**EXERCISE OBJECTIVE**
What you give back must match the data character for character.
MATERIAL PROVIDED section start
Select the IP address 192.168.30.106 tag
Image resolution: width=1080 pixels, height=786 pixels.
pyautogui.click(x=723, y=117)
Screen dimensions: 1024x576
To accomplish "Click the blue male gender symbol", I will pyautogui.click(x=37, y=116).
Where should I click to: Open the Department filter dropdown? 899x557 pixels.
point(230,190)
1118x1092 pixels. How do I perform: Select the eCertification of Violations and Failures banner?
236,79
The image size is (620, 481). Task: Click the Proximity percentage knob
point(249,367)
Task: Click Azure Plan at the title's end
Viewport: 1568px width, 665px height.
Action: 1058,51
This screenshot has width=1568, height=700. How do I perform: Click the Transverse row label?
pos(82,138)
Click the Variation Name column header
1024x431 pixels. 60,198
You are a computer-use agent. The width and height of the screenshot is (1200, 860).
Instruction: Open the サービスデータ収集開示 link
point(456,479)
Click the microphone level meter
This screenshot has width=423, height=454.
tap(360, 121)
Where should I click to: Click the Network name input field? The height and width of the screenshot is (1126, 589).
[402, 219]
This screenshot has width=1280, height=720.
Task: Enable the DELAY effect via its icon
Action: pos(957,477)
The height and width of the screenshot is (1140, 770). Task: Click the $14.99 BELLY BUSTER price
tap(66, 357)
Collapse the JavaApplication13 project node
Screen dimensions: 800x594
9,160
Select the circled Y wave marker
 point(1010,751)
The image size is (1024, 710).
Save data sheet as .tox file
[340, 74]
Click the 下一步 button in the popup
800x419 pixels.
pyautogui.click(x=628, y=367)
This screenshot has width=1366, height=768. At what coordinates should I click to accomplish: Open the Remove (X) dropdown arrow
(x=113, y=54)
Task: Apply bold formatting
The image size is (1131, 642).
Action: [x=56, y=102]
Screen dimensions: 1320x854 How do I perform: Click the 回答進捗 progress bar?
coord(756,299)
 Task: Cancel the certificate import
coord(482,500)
MATERIAL PROVIDED section end
**ANSWER TO THIS EXERCISE**
Select the IP address 192.168.30.106 tag
Image resolution: width=1080 pixels, height=786 pixels.
pyautogui.click(x=723, y=117)
Screen dimensions: 1024x576
To accomplish "Click the blue male gender symbol", I will pyautogui.click(x=37, y=116).
Where should I click to: Open the Department filter dropdown? 899x557 pixels.
point(230,190)
1118x1092 pixels. How do I perform: Select the eCertification of Violations and Failures banner?
236,79
The image size is (620, 481). Task: Click the Proximity percentage knob
point(249,367)
Task: Click Azure Plan at the title's end
Viewport: 1568px width, 665px height.
Action: 1058,51
This screenshot has width=1568, height=700. How do I perform: Click the Transverse row label?
pos(82,138)
Click the Variation Name column header
1024x431 pixels. 60,198
You are a computer-use agent. The width and height of the screenshot is (1200, 860).
Instruction: Open the サービスデータ収集開示 link
point(456,479)
Click the microphone level meter
This screenshot has width=423, height=454.
tap(360, 121)
Where should I click to: Click the Network name input field? The height and width of the screenshot is (1126, 589).
[402, 219]
This screenshot has width=1280, height=720.
Task: Enable the DELAY effect via its icon
Action: pos(957,477)
The height and width of the screenshot is (1140, 770). Task: Click the $14.99 BELLY BUSTER price
tap(66, 357)
Collapse the JavaApplication13 project node
Screen dimensions: 800x594
9,160
Select the circled Y wave marker
 point(1010,751)
The image size is (1024, 710).
Save data sheet as .tox file
[340, 74]
Click the 下一步 button in the popup
800x419 pixels.
pyautogui.click(x=628, y=367)
This screenshot has width=1366, height=768. At what coordinates should I click to accomplish: Open the Remove (X) dropdown arrow
(x=113, y=54)
Task: Apply bold formatting
The image size is (1131, 642).
Action: [x=56, y=102]
Screen dimensions: 1320x854 How do I perform: Click the 回答進捗 progress bar?
coord(756,299)
 Task: Cancel the certificate import
coord(482,500)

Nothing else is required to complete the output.